I don't know why it bothers me but Saturday Amy and I drove by the first house we bought. When God moved us to the North Georgia/TN Valley area we first lived in the church's parsonage. After a year or so He led us to a beautiful home that was very-well taken care of by some friends from church.
We purchased it, moved in and made it our home for years. We have fond memories of that house. It is where we brought Chipper home from the hospital when he was born. I can still remember the large wooden stork I had placed in the front yard. Our kids had slumber parties, birthday parties, and baseball parties there. My Dad came and helpled me build a clubhouse for my kids to play in. We buried beloved pets in the back yard. I even remember me and the kids putting together a "time capsule" and burying it somewhere in the yard.

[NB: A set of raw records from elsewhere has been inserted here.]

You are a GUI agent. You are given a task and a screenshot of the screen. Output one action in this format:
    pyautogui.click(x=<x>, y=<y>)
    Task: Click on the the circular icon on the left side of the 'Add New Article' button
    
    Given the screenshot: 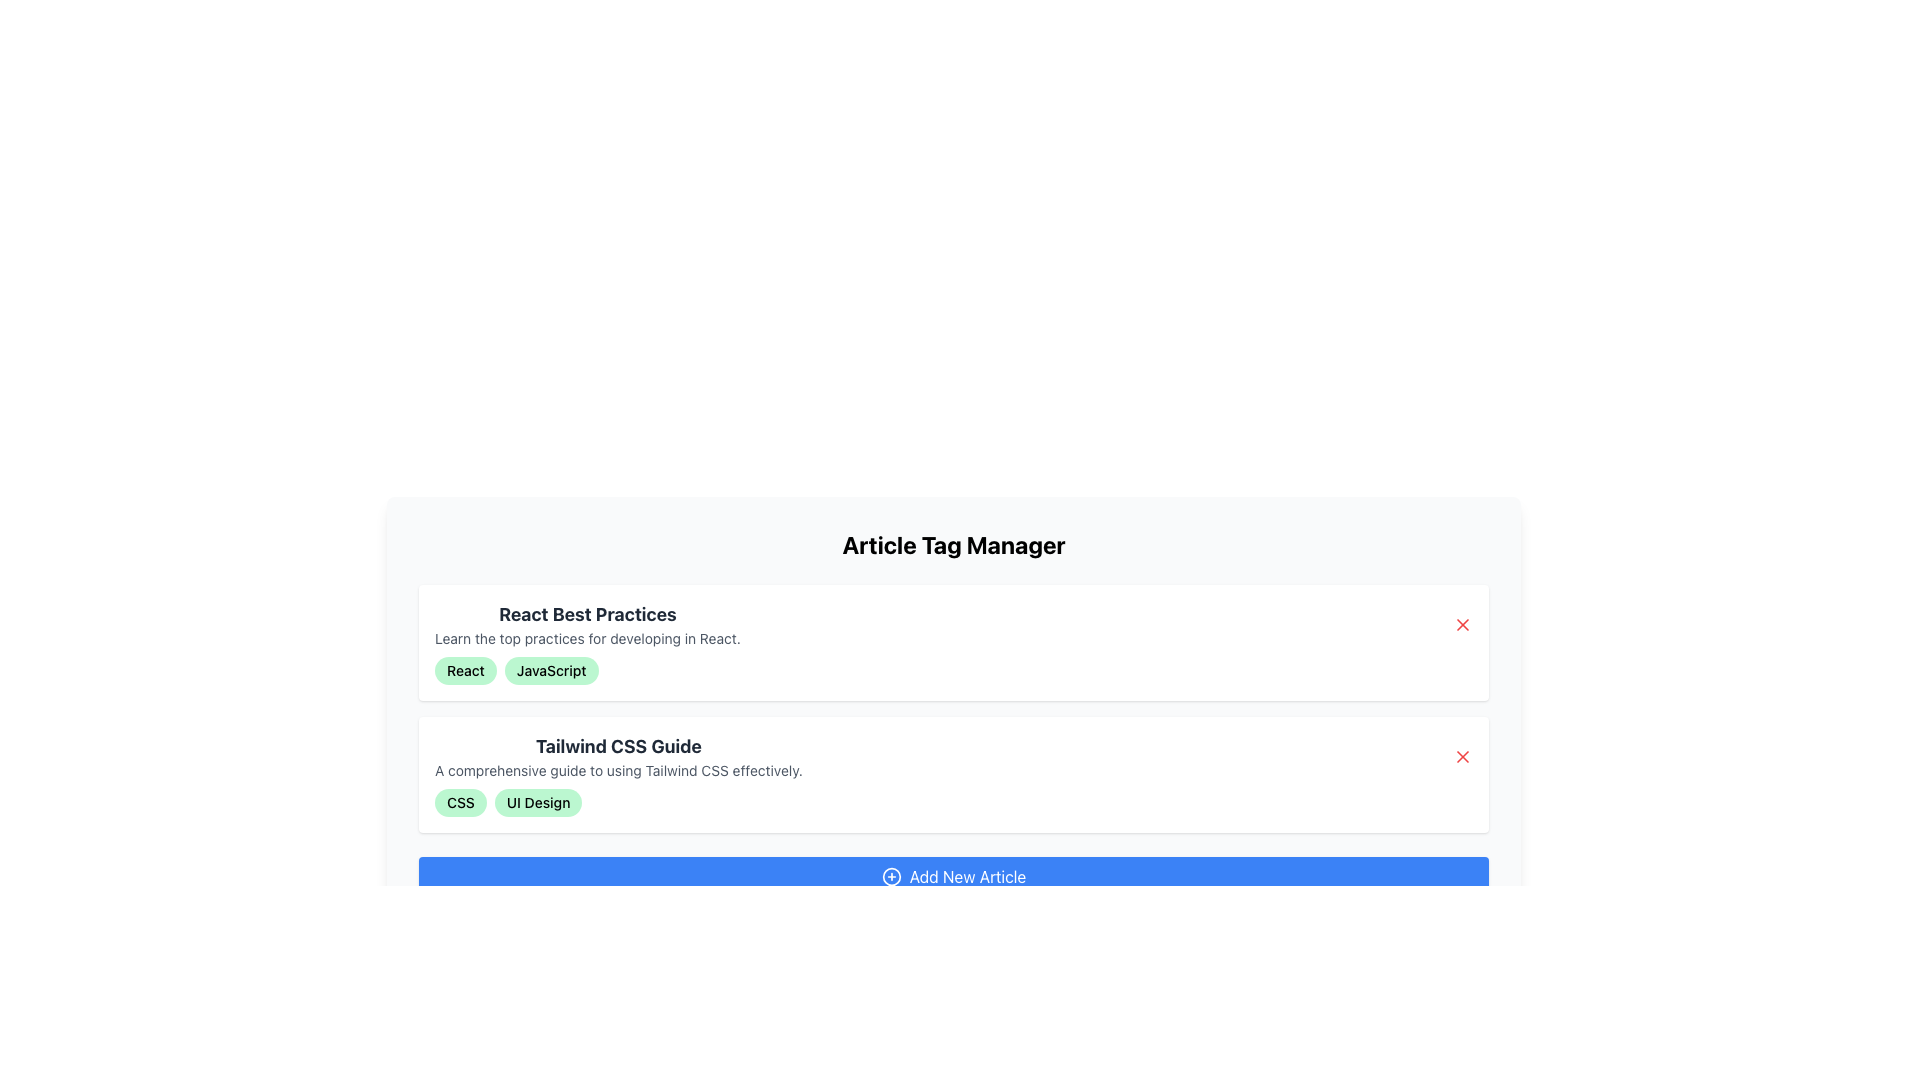 What is the action you would take?
    pyautogui.click(x=890, y=875)
    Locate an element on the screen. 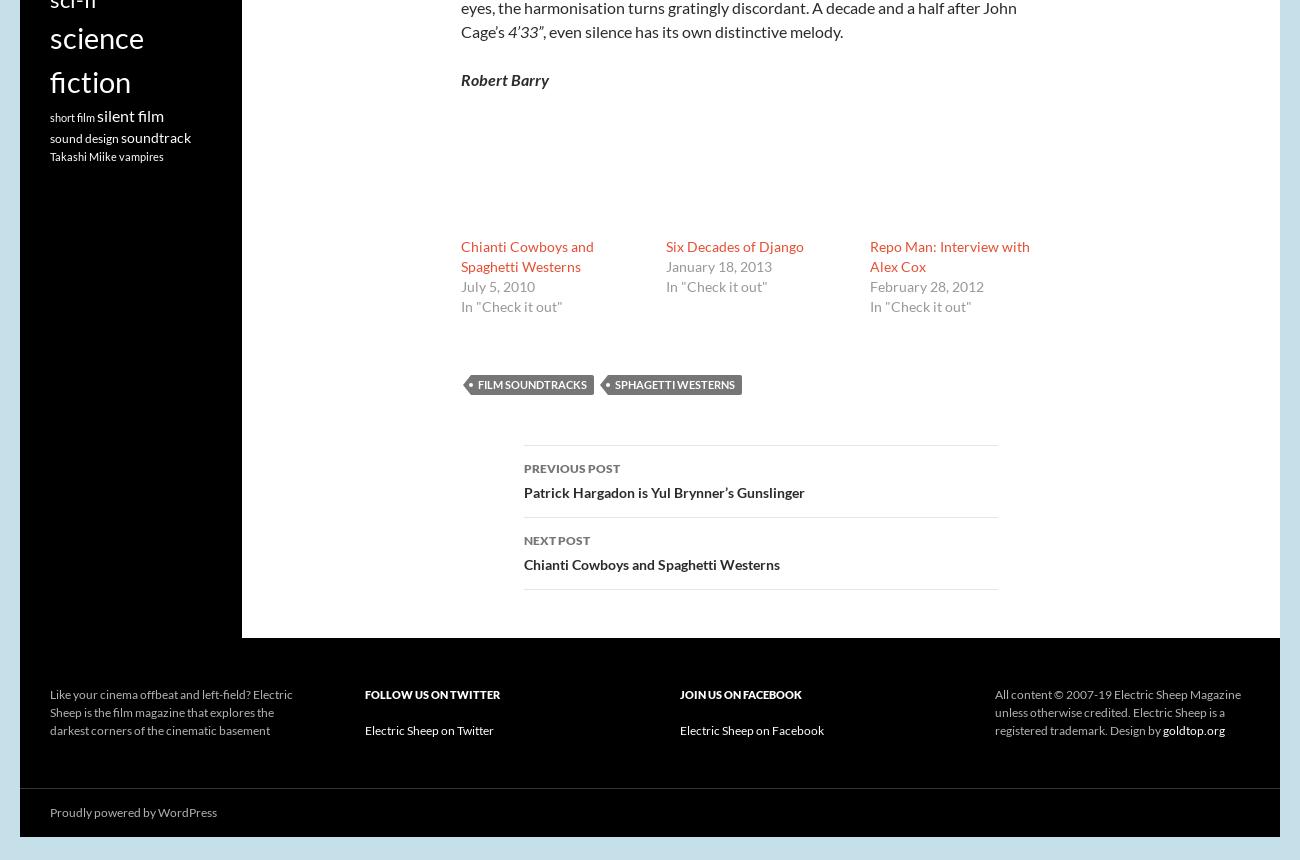  'Previous Post' is located at coordinates (571, 468).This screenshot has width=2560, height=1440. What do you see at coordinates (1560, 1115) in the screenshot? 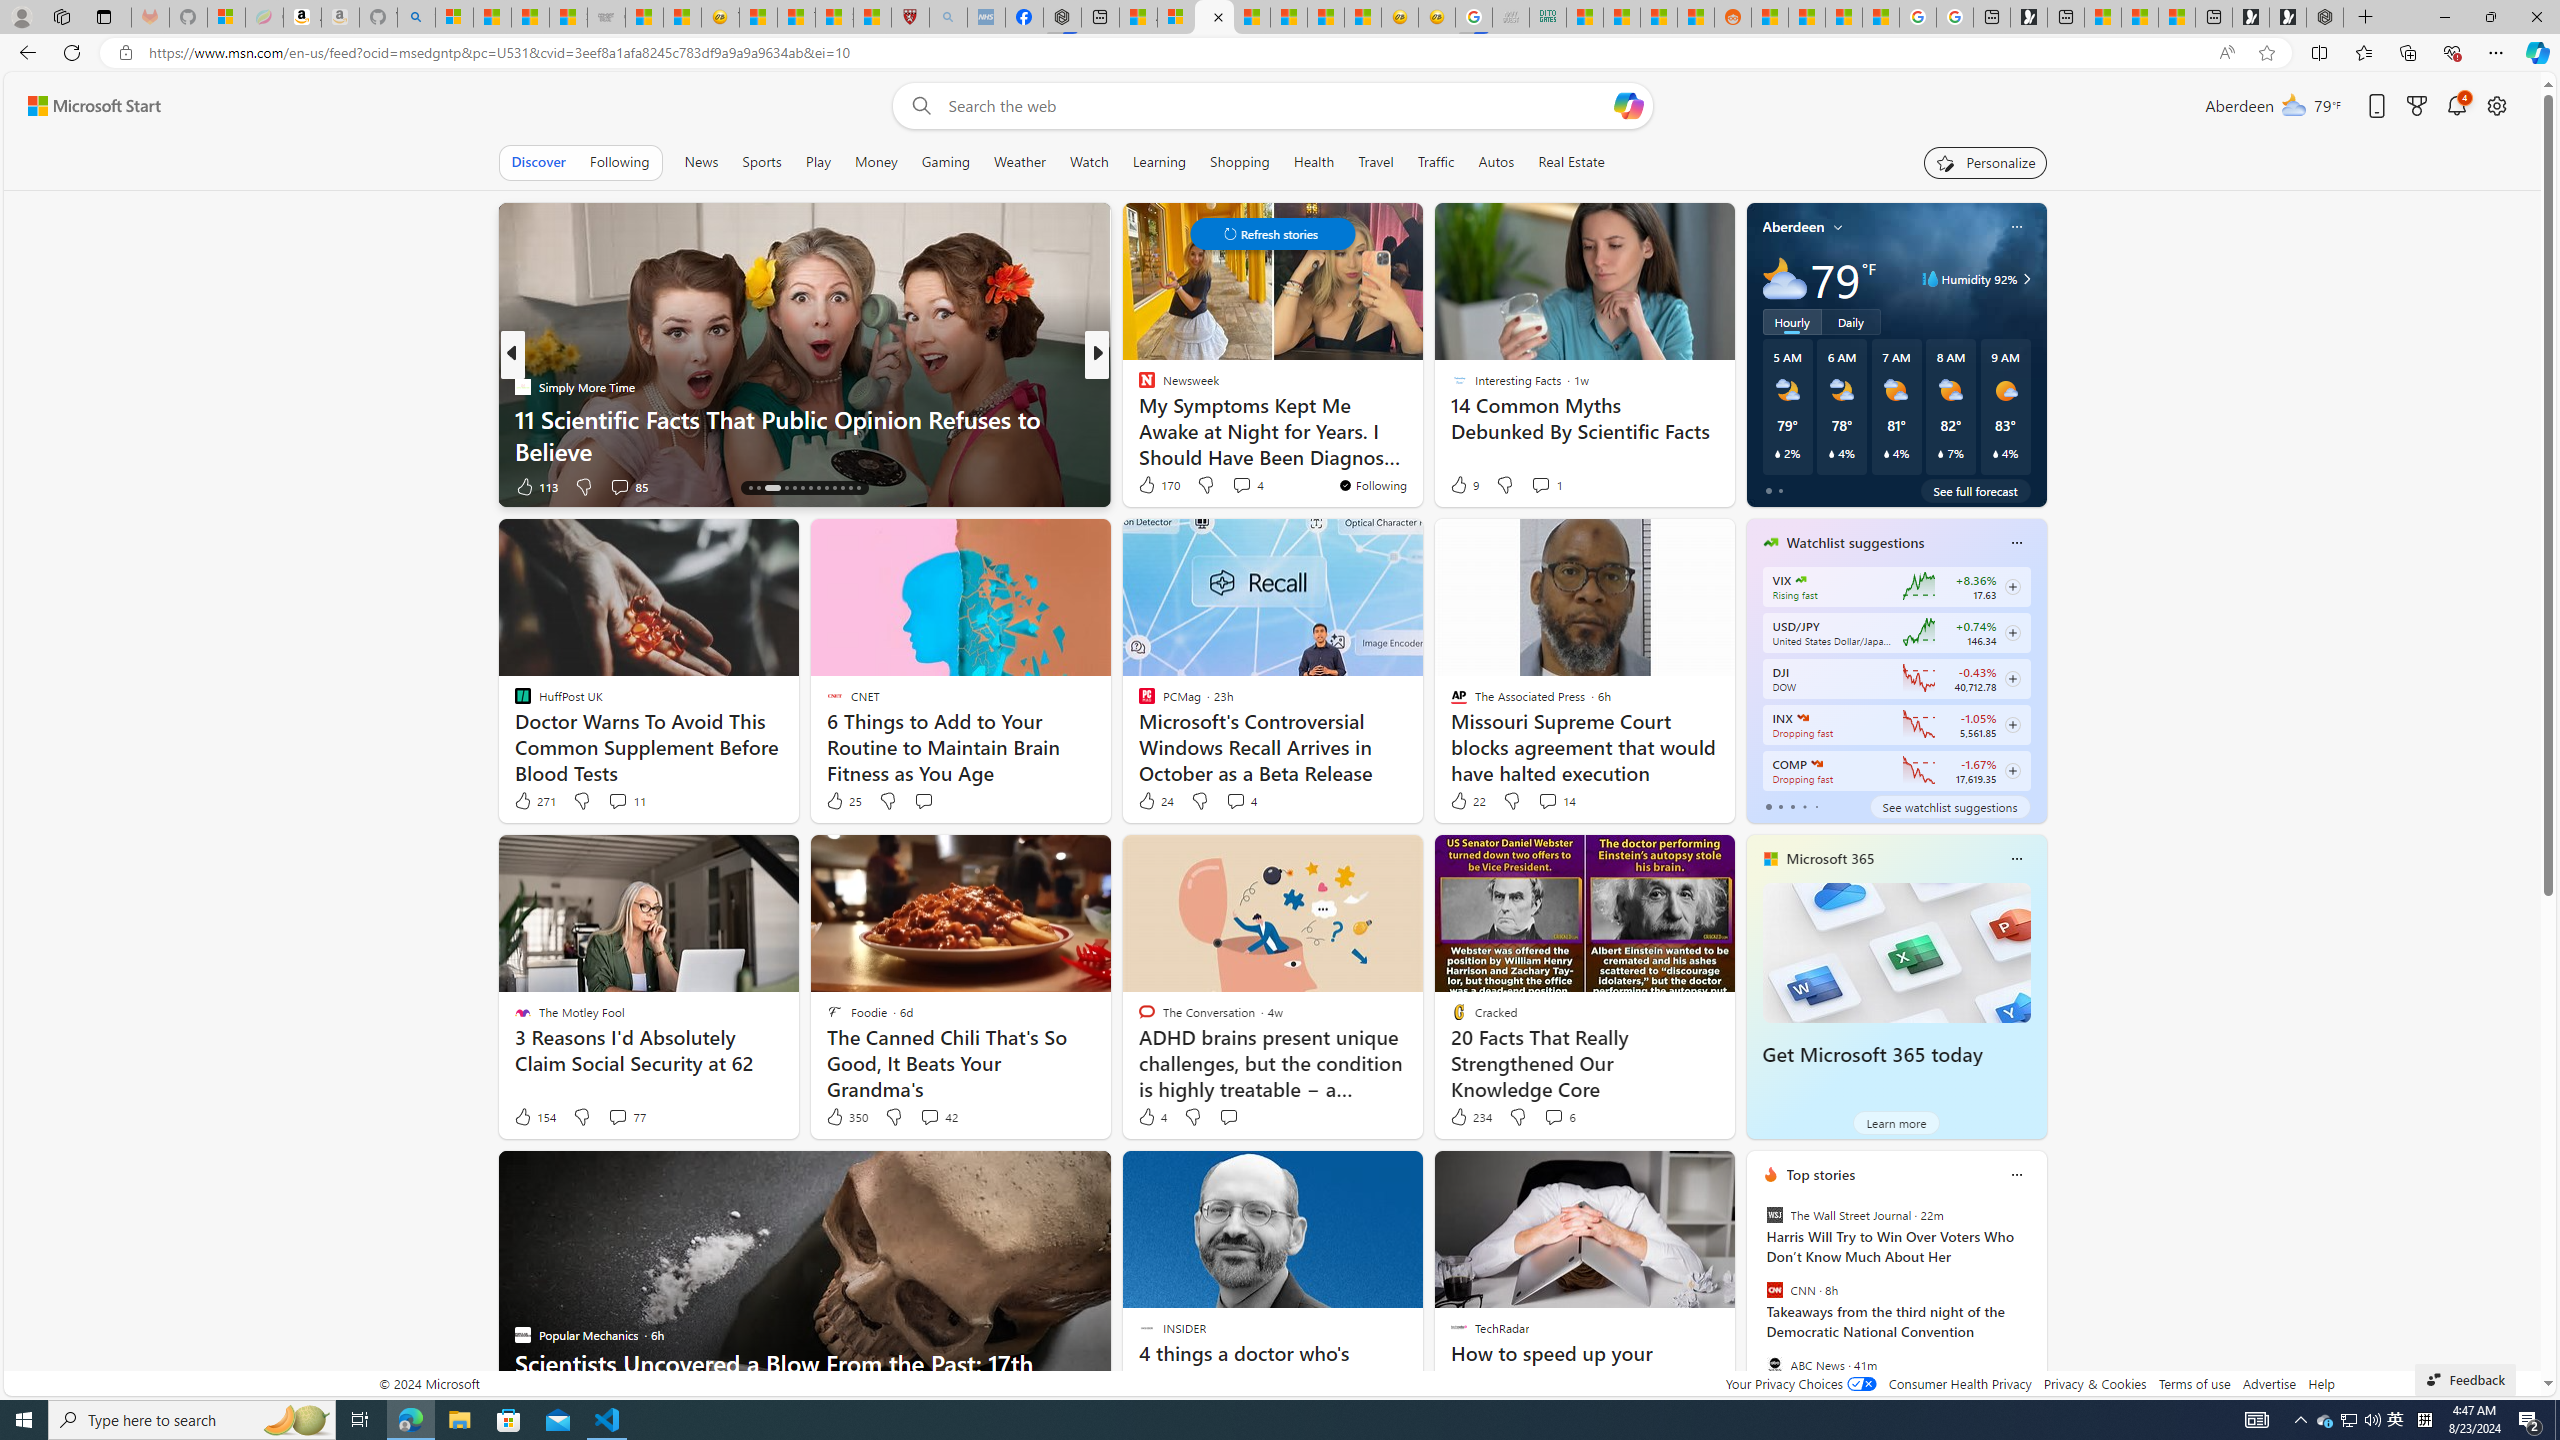
I see `'View comments 6 Comment'` at bounding box center [1560, 1115].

Amy put a lot into the flowers and landscaping. I loved our grass...It was zosia and like walking on carpet.
It was home.
God blessed us with the home we have lived in now for the last 6 years. It got to the point where that first house was to small for our needs, and we were so excited to make the five minute move. I have to admit though, because of all the memories and sentimental value that first house had it was a little sad to leave.
Fastforward to this past Saturday. Amy had driven by the house over the years and had noticed the new owners didn't spend as much time in the yard as we had. This Saturday it looked really bad. The grass was more than knee high. There were bare spots in the yard where they had parked their vehicles. There was a huge Bradford pear tree that had split and was laying in the yard. In fact, you could barely see the house from the street.
I managed to see a piece of paper on the front door. I got out and walked up onto the porch to see that the house was now abandoned.
It really upset Amy and I. I feel so bad for the owners who felt like they had to leave this house that was our home. When we sold it we both hoped they would take care of it love it and have a happy home like we had.
It is sad to see it in the current condition. I guess I am more sentimental than I thought.